The Reading Nation in the Romantic Period
This is a magisterial treatment describing the English (primarily)
long
durée
and illustrating the way controls on publication, whether by
government (various copyright regimes and concepts of intellectual
property) or through marketplace decisions (prices, print runs, and so
on) controlled and affected access to print. St Clair looks
particularly at the political economy of reading as a complex system
and seeks to reveal the way reading helped to shape mentalité: “…we
conceive of a culture as a complex developing system with many
independent but interacting agents, including authors and readers,
into which the writing, publication, and subsequent reading of a
printed text were interventions…” (6). Each of the twenty-two chapters
offers an assimilated presentation of data available in the thirteen
appendices, allowing for unusual transparency.
For folklorists and ethnomusicologists, the material throughout the
book on ballad and broadside publication, their frequent circulation
by chapmen, is of particular interest (see also Appendix 4:
Intellectual property. Popular literature, England) and certainly
interrogates orthodox definitions of the ballad. Chapmen were mostly
literate and often used this job as an upwardly mobile occupation, as
a means of leaving agriculture. They could, of course, carry only
small, light items; and broadsides of all types — abbreviated versions
of Shakespeare, the Bible, as well as the familiar broadside ballads —
were not only easy to carry but were relatively inexpensive. And, of
course, “the more common and less expensive a printed text was when it
was produced, the greater its readership and the poorer its survival
rate to the present day” (28). This statement suggests that survival
rates must be amplified by other resources such as the Stationer's
Register, a form of government control, to acquire a more accurate
view of materials published.
Whatever the text — poetry, fiction, sermon, or ballad — the text was
the capital asset (to which the physical plant was added as an
additional asset when printing was introduced). To make money,
printers had to keep other publishers from printing the same work:
they had then to acquire/own the copyright and they needed in turn
government enforcement of that ownership. To print was, in fact, to
own: ballad singers might sing or give a copy to a printer: he would
pay them, thus acquiring ownership, and then license the new
acquisition with the Stationer's Company. From 1624, there was a
cartel of ballad publishers designated the Ballad Partners. What this
means is that “much of what is now called popular culture” was
privatized, creating problems for other ballad singers, and tended to
valorize one particular version/text. The first to print owned the
copyright, and initially that meant having a monopoly in perpetuity.

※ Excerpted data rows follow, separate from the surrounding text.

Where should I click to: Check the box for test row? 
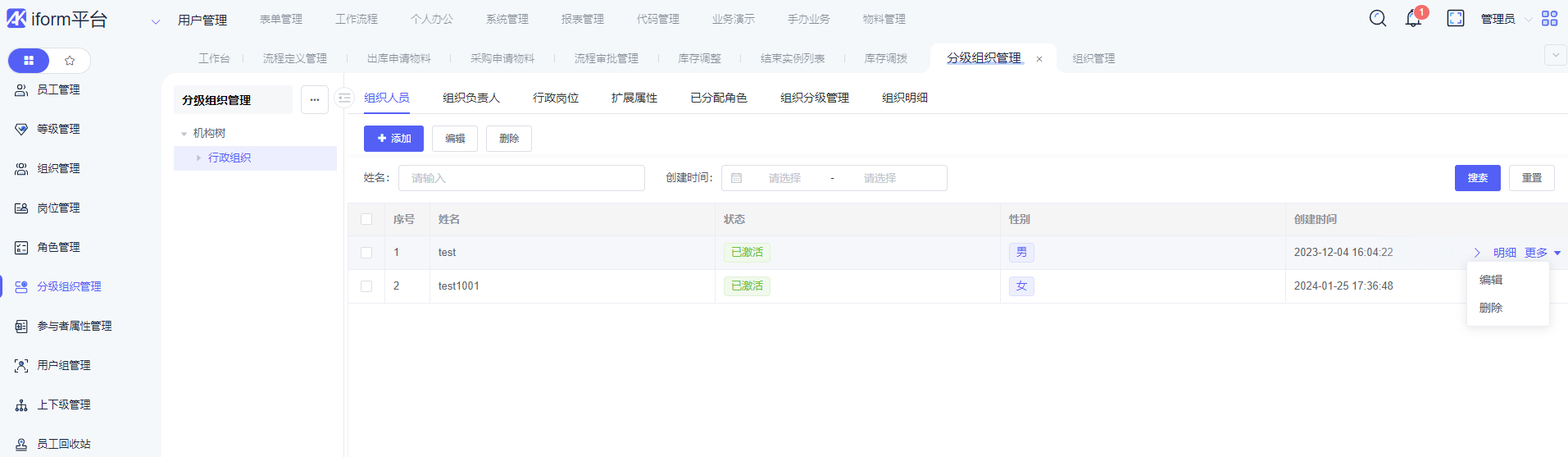(x=366, y=253)
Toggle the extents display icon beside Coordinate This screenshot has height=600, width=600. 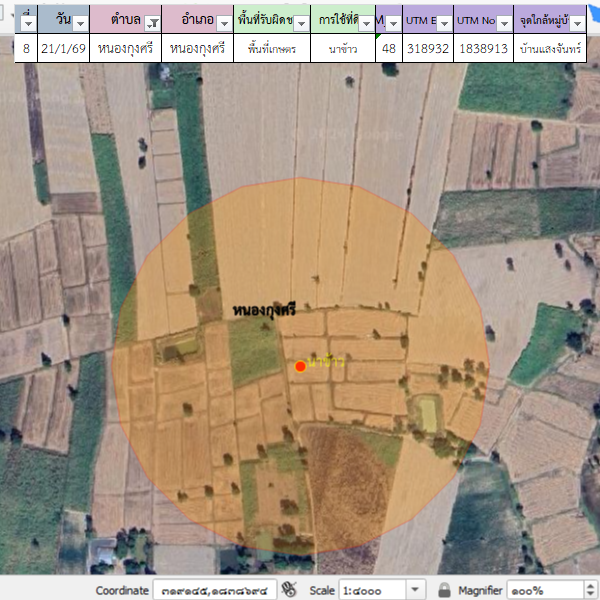click(x=290, y=590)
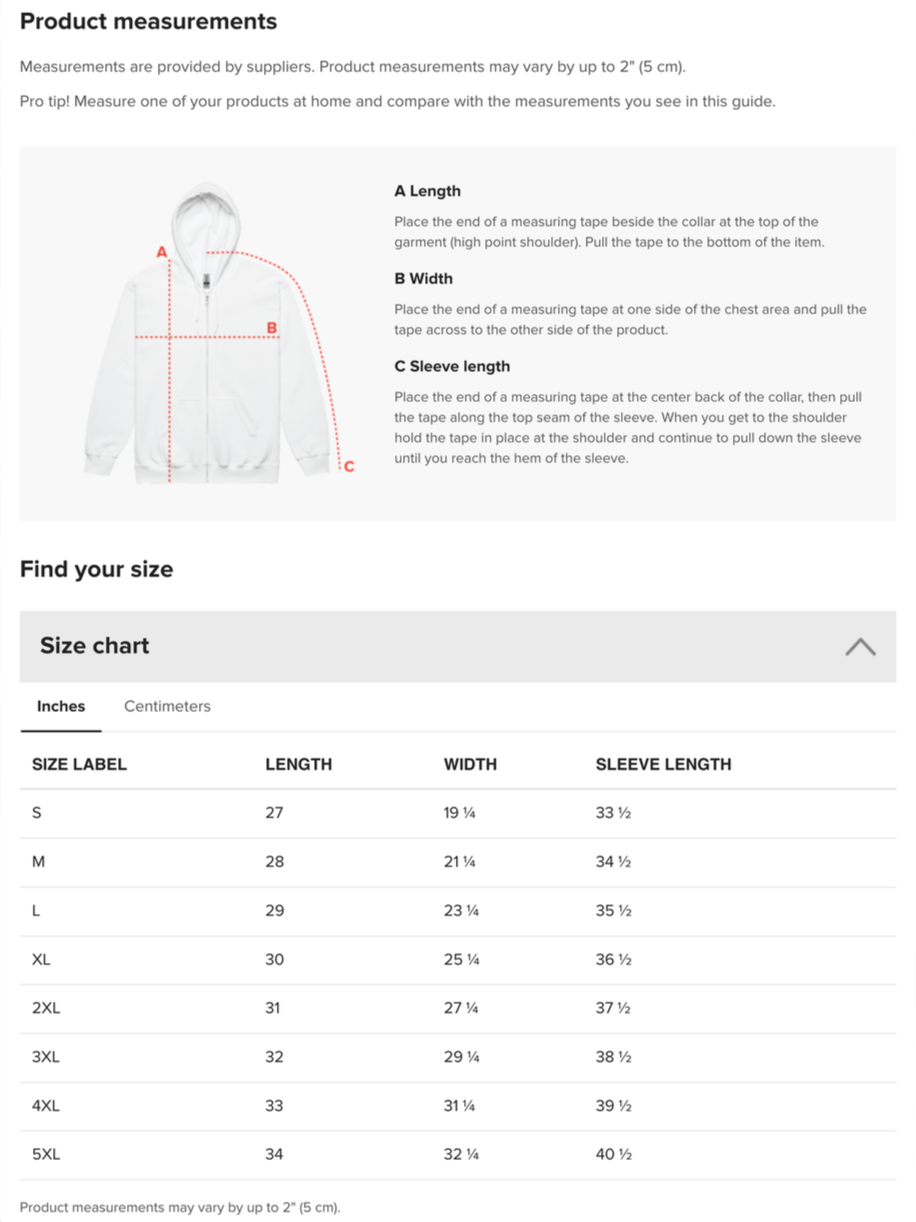Click the 3XL sleeve length value
This screenshot has height=1222, width=916.
point(613,1057)
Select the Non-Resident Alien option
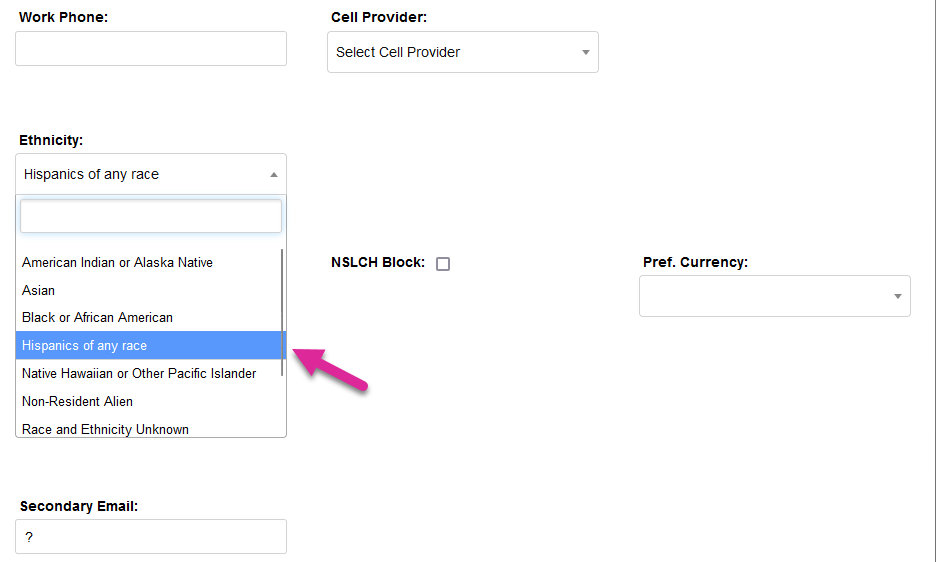 (x=77, y=401)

The same books, pamphlets, ballads and broadsides were printed and
reprinted for a period of two hundred years.
The center for ballad publication was Aldermary Churchyard, near the
so-called Ballad Warehouse. While texts were reprinted over and over
again, they were sometimes reprinted with different llustrations.
Print runs were various: 1-2000 for chapbooks, 2-4000 for ballads.
Extant catalogues give titles, but not full texts, for these materials
which remained mainstream into the early 19th century. Bishop Percy
himself got materials from the Warehouse. St Clair suggests that “what
was recovered by the 'romantic revival' was not an oral and
performative popular tradition stretching back into the mists of time,
but a continuous privately owned print tradition that had never been
interrupted” (346); if he is correct, then many of the old verities of
ballad scholarship will need revision. He goes on to suggest that this
material was replaced in the 19th century by newly composed texts made
available by a shift in copyright regime: the new materials often
included morally improving, reformist literature, freely circulated by
chapmen who were paid to spread the word.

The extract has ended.